The Graph object contains a linked list of its Nodes.
The problem occurs when I try to add a Node into the middle of the List of Nodes (Appending to the end works fine). The program runs out of heap space. I'm not sure why this is occurring though, since the complexity of inserting to a LinkedList should be O(1), and Java (I believe) uses pointers, rather that the objects themselves. I've also tried an arraylist
Making the heap larger is not an option in this instance, and (as far as I understand) should not be the source of the problem.
Thanks in advance.
Here is the error:
Exception in thread "main" java.lang.OutOfMemoryError: Java heap space
at java.util.LinkedList.addBefore(LinkedList.java:795)
at java.util.LinkedList.add(LinkedList.java:361)
at pt.graph.GraphImp.addNode(GraphImp.java:79)
at pt.graph.NodeImp.<init>(NodeImp.java:25)
at pt.graph.Graphs.newNode(Solution.java:68)
Here is the Code:
class Graphs
{
static Node newNode(Graph g, double xpos, double ypos, String name) throws InvalidGraphException,InvalidLabelException
{
if(g==null || !(g instanceof GraphImp)){ //Checking validity of inputs
throw new InvalidGraphException();
}
if(name==null){
throw new InvalidLabelException();
}
NodeImp[] existNodes = ((GraphImp)g).getNodes(); //Get all Nodes already present in the Graph
for(int i=0;i<existNodes.length;i++){
if(existNodes[i].getXPos() == xpos && existNodes[i].getYPos() == ypos){ //If node already present at this position, throw InvalidLabelException()
throw new InvalidLabelException();
}
}
Node n = new NodeImp((GraphImp)g, xpos, ypos, name); //If all inputs are valid, create new node
return n;
}
}
class NodeImp extends Node //Node Class
{
private Object flags = null;
private GraphImp g = null;
private double xpos = 0.0;
private double ypos = 0.0;
private String name = "";
NodeImp(GraphImp g, double xpos, double ypos, String name){
this.g = g;
this.xpos = xpos;
this.ypos = ypos;
this.name = name;
g.addNode(this); // Add Node to the Graph
}
}
class GraphImp extends Graph
{
private LinkedList<NodeImp> nodes = new LinkedList<NodeImp>(); //LinkedList of all Nodes in the Graph
GraphImp(){
}
NodeImp[] getNodes(){ //Returns an array of all Nodes
NodeImp[] nArr = new NodeImp[nodes.size()];
return nodes.toArray(nArr);
}
int countNodes(){ //Returns number of Nodes
return nodes.size();
}
void addNode(NodeImp n){ //Add a Node to the LinkedList in order
boolean added = false;
for(int i = 0;i<nodes.size();i++){
if(n.compareTo(nodes.get(i))<=0 ){
nodes.add(i,n); //fails here
}
}
if(!added){
nodes.add(n);
}
return;
}
}
The problem is that you are not exiting your loop after inserting the new node in the middle of the list.

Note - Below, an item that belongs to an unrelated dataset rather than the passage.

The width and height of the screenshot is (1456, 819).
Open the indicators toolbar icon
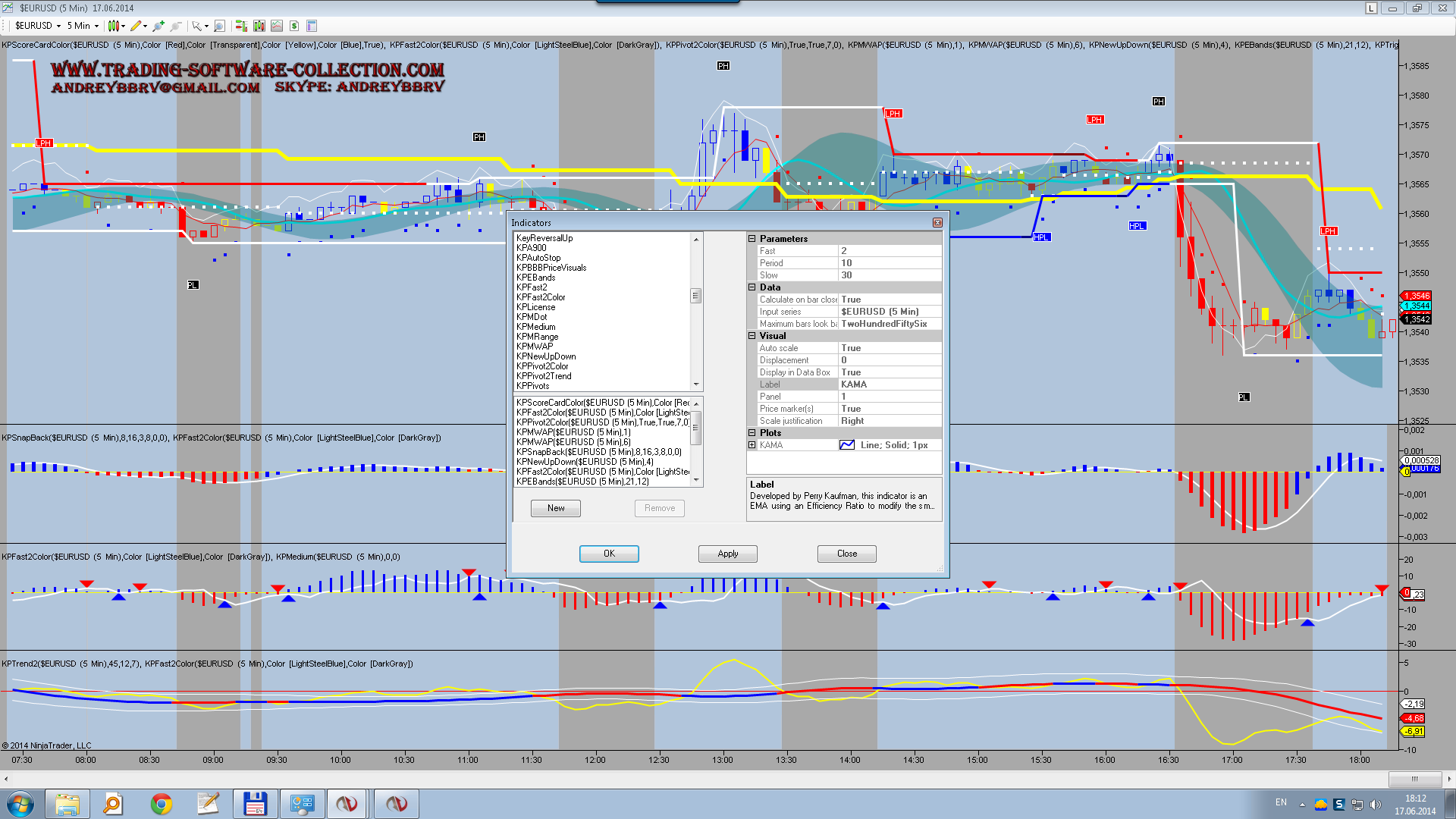point(277,26)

Your code will try to insert the same node an infinite number of times, hence the OOM.
Try this:
for(int i = 0;i<nodes.size();i++){
if(n.compareTo(nodes.get(i))<=0 ){
nodes.add(i,n);
added = true;
break;
}
}
As an aside, your insertion is pretty inefficient. Since you know the list is already sorted you could use a binary search to find the insertion point rather than an O(n) scan of the list. Your current implementation is O(n^2) to insert n items, but it could be O(n log n).
It's hard to diagnose the exact cause of your OOM without the whole program, but here's one observation:
getNodes()
is pretty inefficient. You toArray the LinkedList simply to traverse it and look for a particular instance. Why not just use .contains() properly? No need to copy all of the elements then. Or just do what you were doing before but do it on the List instead of an array copy:
for(NodeImp n : existingNodes){
if(n.getXPos() == xpos && n.getYPos() == ypos){
throw new InvalidLabelException();
}
}
My guess is that the 'old' approach of adding to the end was likely to hit an OOM as well but for some heisenbug reason it hasn't manifested itself. Have you run with a profiler?